Dom Murilo S.R. Krieger, scj
Arcebispo de São Salvador da Bahia, Primaz do Brasil
Quando se fala sobre “justiça”, nosso pensamento volta-se, normalmente, para a ordem jurídica. Pode até acontecer de a lei ser injusta, mas isso é outro problema. A Moral, quando trata da justiça, tem sobre ela uma visão mais ampla: entende-a como a obrigação de se dar a cada um o que lhe é devido, mesmo se nem sempre esse direito se encontra garantido em alguma lei.
Há, também, o sentido religioso de justiça: refere-se às nossas relações com Deus. Compete-nos, como criaturas, dar-lhe o que Ele tem direito de receber de nós, porque é o nosso Criador.

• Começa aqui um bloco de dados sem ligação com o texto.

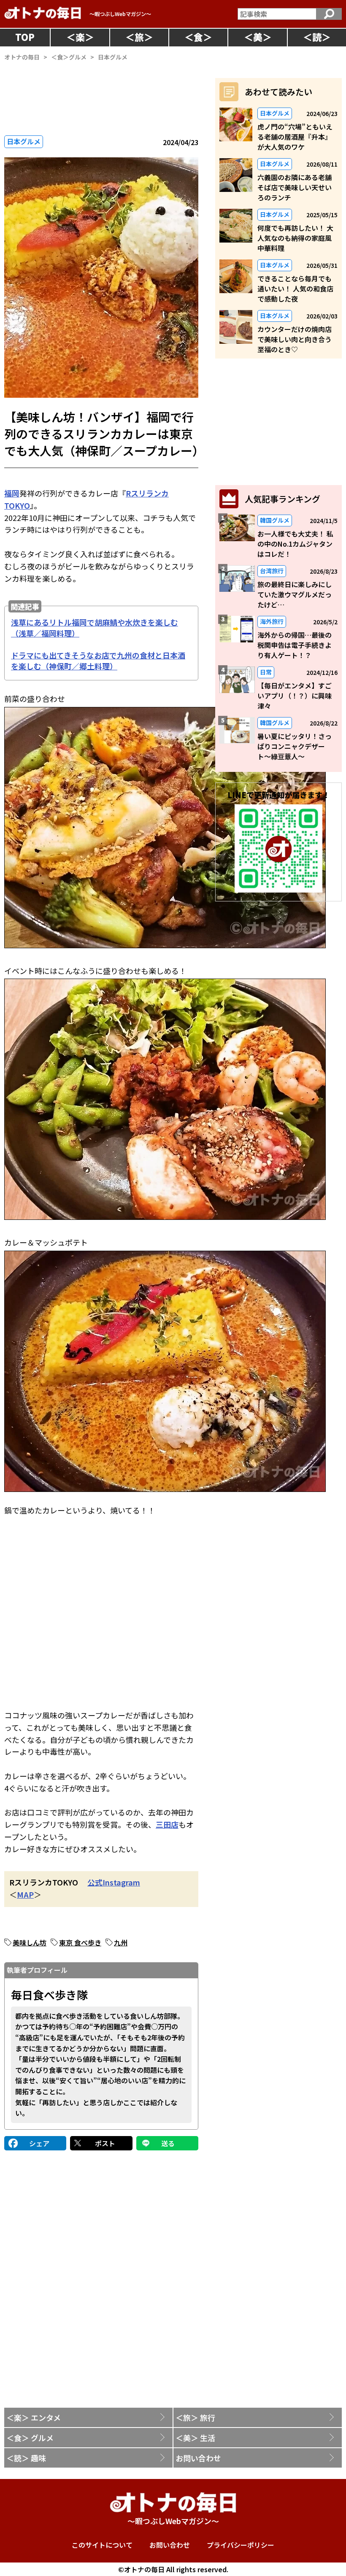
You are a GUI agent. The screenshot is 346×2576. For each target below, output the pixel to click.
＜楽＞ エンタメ (33, 2417)
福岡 (11, 493)
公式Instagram (113, 1882)
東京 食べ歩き (80, 1942)
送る (168, 2143)
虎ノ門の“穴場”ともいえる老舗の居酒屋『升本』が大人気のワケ (294, 136)
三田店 (167, 1824)
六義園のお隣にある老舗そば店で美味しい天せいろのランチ (294, 187)
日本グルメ (24, 141)
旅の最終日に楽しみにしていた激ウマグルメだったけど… (294, 594)
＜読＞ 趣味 (26, 2457)
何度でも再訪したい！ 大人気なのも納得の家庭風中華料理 (295, 238)
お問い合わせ (198, 2457)
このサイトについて (102, 2545)
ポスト (105, 2143)
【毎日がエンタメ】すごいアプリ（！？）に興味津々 (294, 695)
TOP (25, 36)
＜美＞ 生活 (195, 2437)
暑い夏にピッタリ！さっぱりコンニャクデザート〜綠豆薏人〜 (294, 746)
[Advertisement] (101, 1606)
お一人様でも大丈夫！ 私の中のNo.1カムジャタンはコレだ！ (295, 544)
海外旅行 (272, 621)
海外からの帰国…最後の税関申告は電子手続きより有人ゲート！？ (294, 645)
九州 (120, 1942)
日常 (266, 672)
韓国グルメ (274, 520)
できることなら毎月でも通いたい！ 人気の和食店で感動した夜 (295, 288)
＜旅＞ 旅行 (195, 2417)
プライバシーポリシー (240, 2545)
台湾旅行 (272, 570)
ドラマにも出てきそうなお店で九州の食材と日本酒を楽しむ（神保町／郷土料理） (98, 661)
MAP (25, 1894)
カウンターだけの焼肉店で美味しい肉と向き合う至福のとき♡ (294, 339)
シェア (39, 2143)
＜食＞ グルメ (30, 2437)
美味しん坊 (29, 1942)
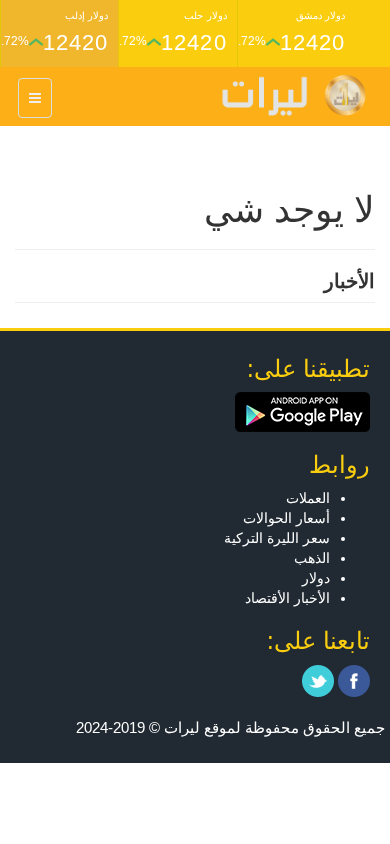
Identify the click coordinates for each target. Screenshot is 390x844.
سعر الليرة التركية (277, 538)
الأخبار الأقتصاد (287, 598)
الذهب (312, 558)
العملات (308, 498)
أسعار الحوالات (286, 518)
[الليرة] (284, 95)
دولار (316, 578)
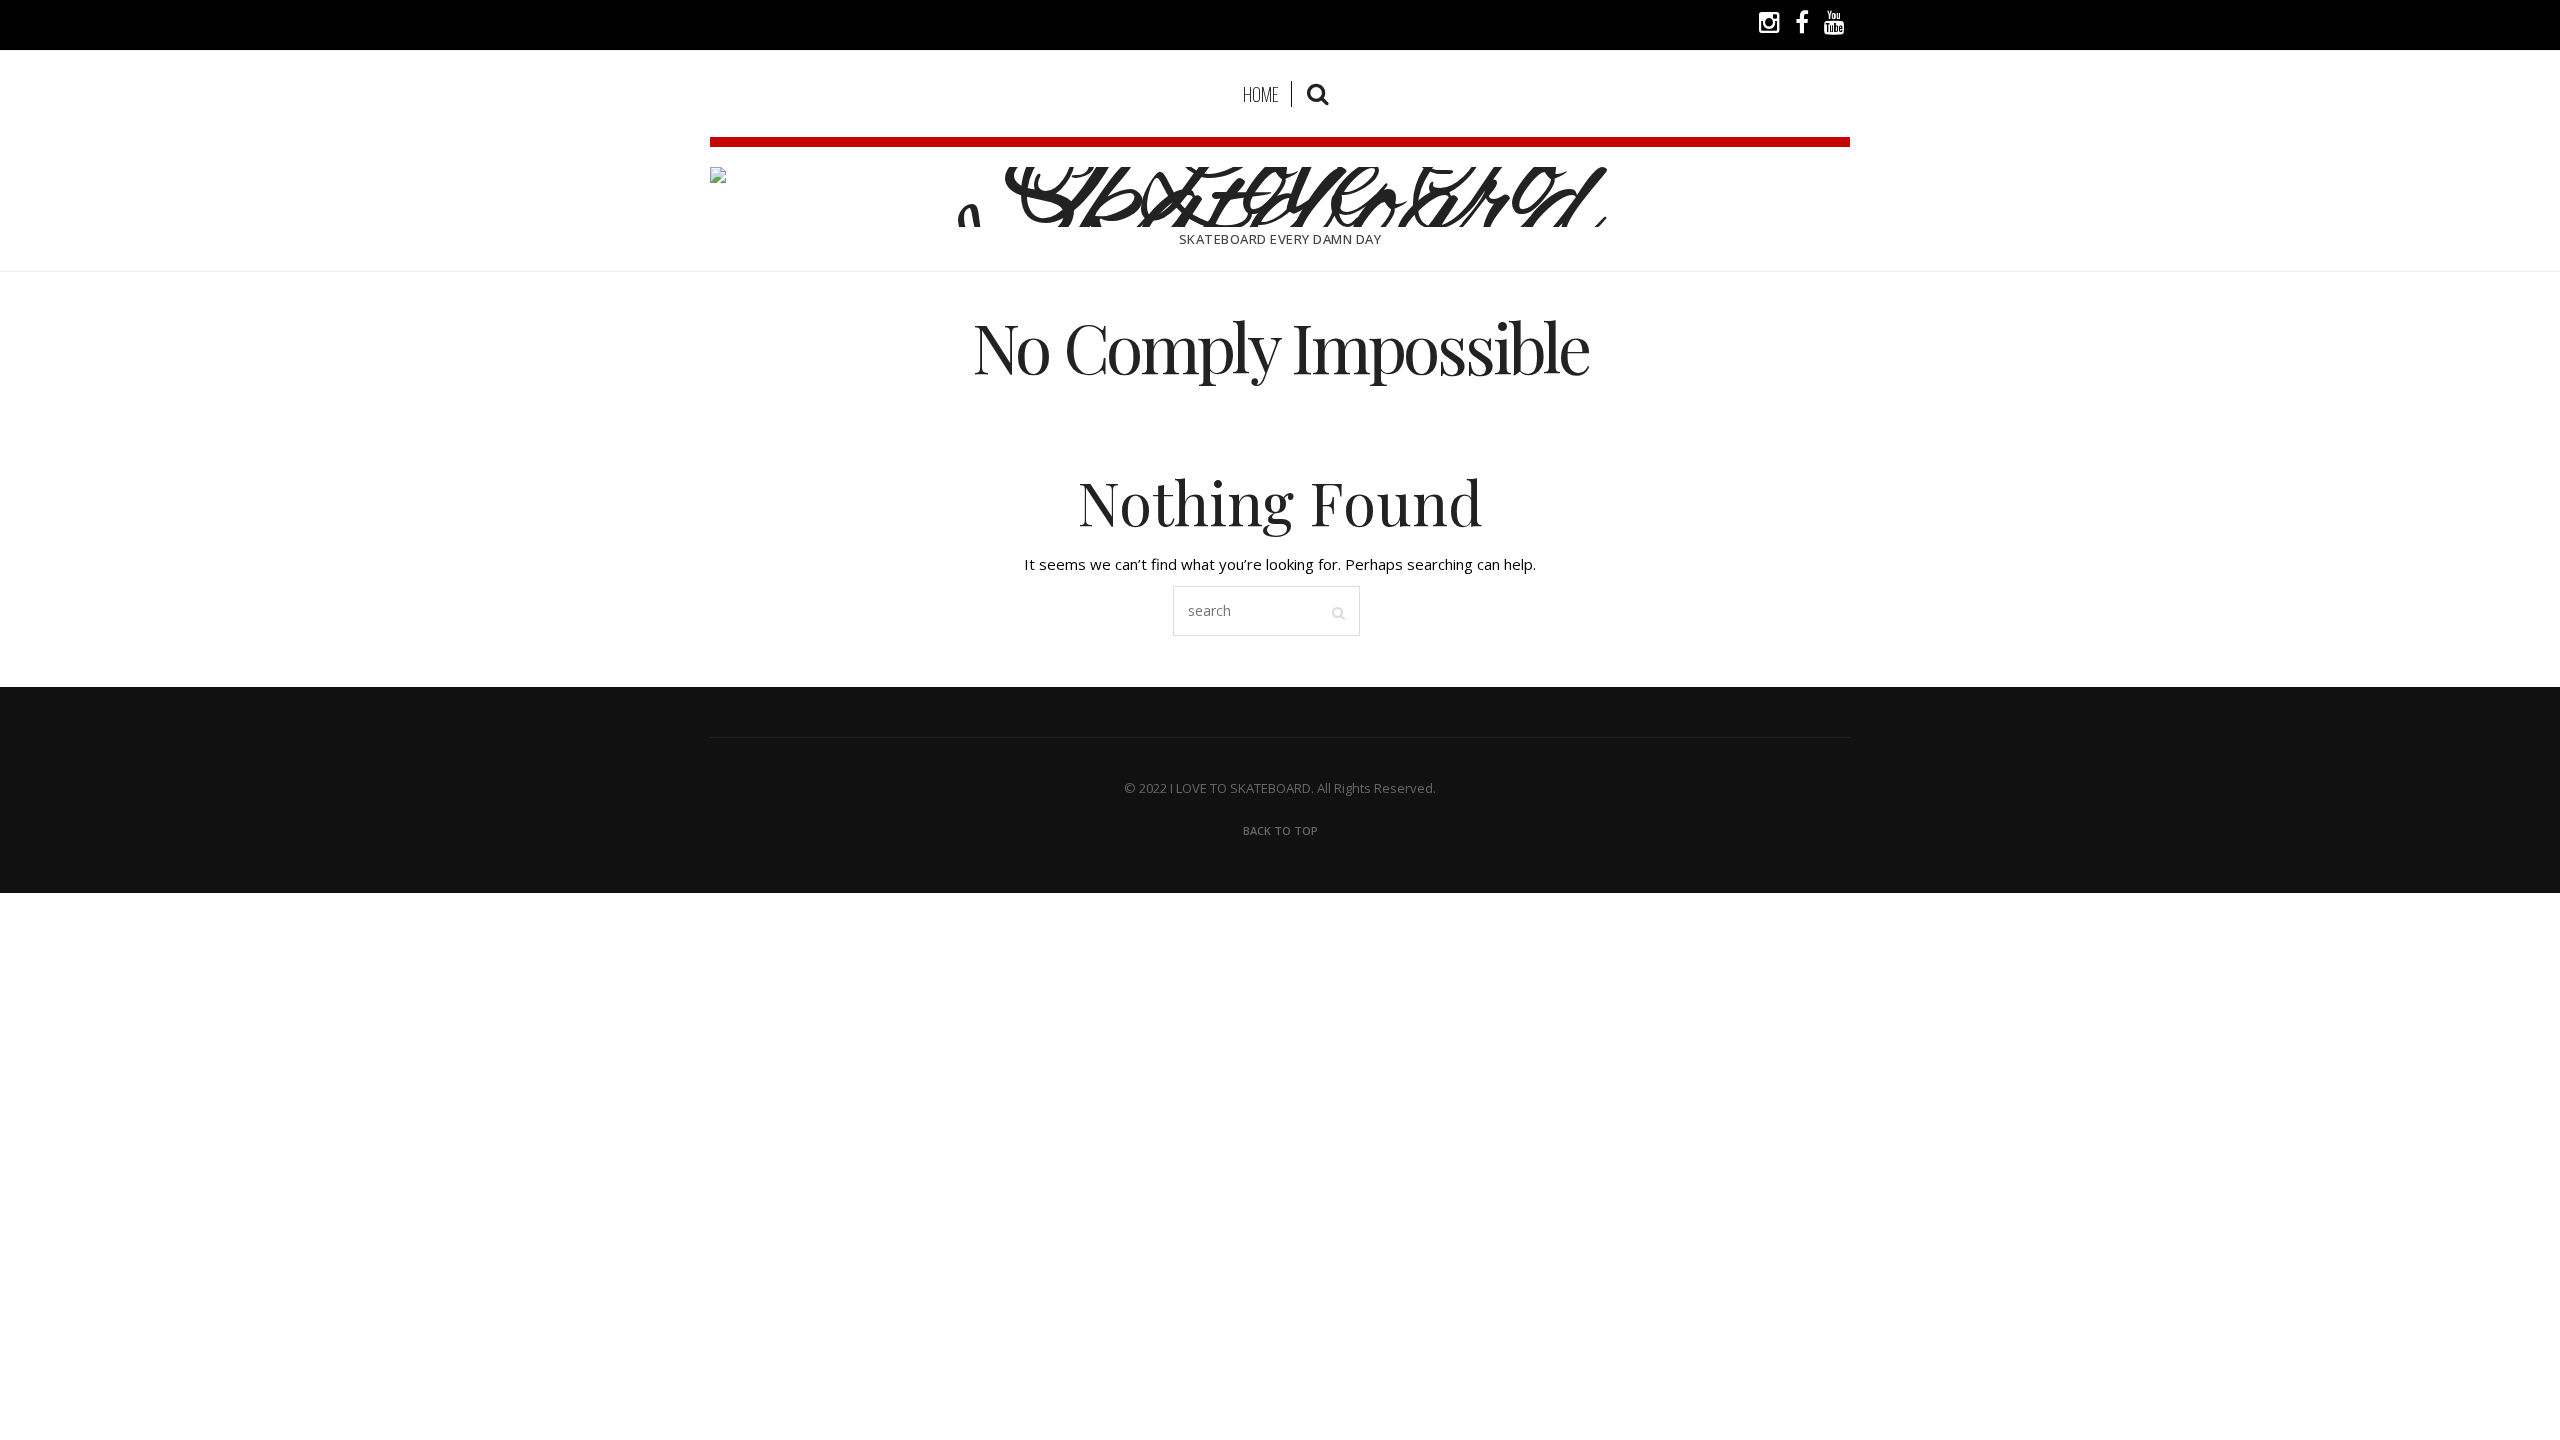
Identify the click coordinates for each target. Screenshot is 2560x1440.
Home (1261, 94)
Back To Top (1280, 830)
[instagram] (1769, 25)
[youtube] (1834, 25)
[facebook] (1802, 25)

A virtude da justiça nos obriga a estar atentos à realidade que nos cerca; essa postura nos faz constatar que nosso país se encontra envolvido por alguns problemas, como, por exemplo, as desigualdades sociais. O Brasil figura entre as maiores economias mundiais; quanto aos indicadores sociais, no entanto, ocupa um modesto lugar, próximo do lugar dos países mais pobres.Os contrastes sociais em nosso país são visíveis para qualquer estudioso ou observador, dada a ainda alta taxa de mortalidade infantil, a falta de moradias, a grave situação da saúde, os baixos salários, o desemprego, o subemprego, a desnutrição, as migrações etc. Tais problemas não surgiram por acaso, nem são fruto de um fatalismo cruel; são consequência das estruturas socioeconômicas vigentes no país.
Para a Igreja, que é chamada a estar no coração do mundo para pregar a Boa Nova aos pobres, lutar pela libertação dos oprimidos e proporcionar alegria aos aflitos, a conclusão é lógica: isso não pode continuar! Nossas atividades pastorais enfrentam, consequentemente, um grande desafio: o que fazer para transformar a sociedade, tornando-a mais humana? Afinal, se o Evangelho não ajudar nossas comunidades a construir uma sociedade mais justa e fraterna, muitos se perguntarão: para que ele serve? Em que ele nos ajuda?
Embora a ação pela justiça e a participação na transformação do mundo sejam dimensões essenciais da vida cristã, não é fácil, na prática, encontrar o melhor caminho para superar esses desacertos. Nesse campo, pessoas e grupos têm posições não só diferentes mas, por vezes, antagônicas.
Para alguns, a missão da Igreja é de ordem meramente espiritual: o mundo será mais justo quando os homens se voltarem para Deus. Essas pessoas insistem na diretriz de que a ação da Igreja gira apenas em torno da oração, e não veem razão para os cristãos se preocuparem com problemas políticos, econômicos e sociais.
No outro lado encontram-se os que lutam pela transformação do mundo e clamam por justiça. Para esses, a oração, os sacramentos e as celebrações somente têm valor na medida em que ajudam a alcançar objetivos temporais, imediatos.
Cada um dos extremos tem uma parcela da verdade. Todos, contudo, são chamados a olhar para a Cruz: ela aponta para o alto e para o lado, isto é, para Deus e para os irmãos.
Se tivermos somente hastes verticais, mesmo que forem muitas, não teremos uma cruz; se só tivermos hastes horizontais, também não teremos Cruz alguma. A Cruz, que nasce do encontro da haste vertical com a horizontal, é, além de salvadora e libertadora, símbolo de nossa fé cristã. Abraçá-la e transportá-la com amor não deixa de ser um desafio permanente. Ela nos ensina que é preciso ter uma visão de conjunto e uma grande capacidade de equilíbrio: é necessário rezar e agir quando se deseja construir a justiça. Somente assim daremos ao Criador o primeiro lugar (“Amarás o Senhor teu Deus com todo o teu coração, com toda a tua alma e com toda a tua mente” – Mt 22,37) e, por causa dele, cada irmão receberá o que lhe pertence por direito (“Amarás o próximo como a ti mesmo” Mt 22,39).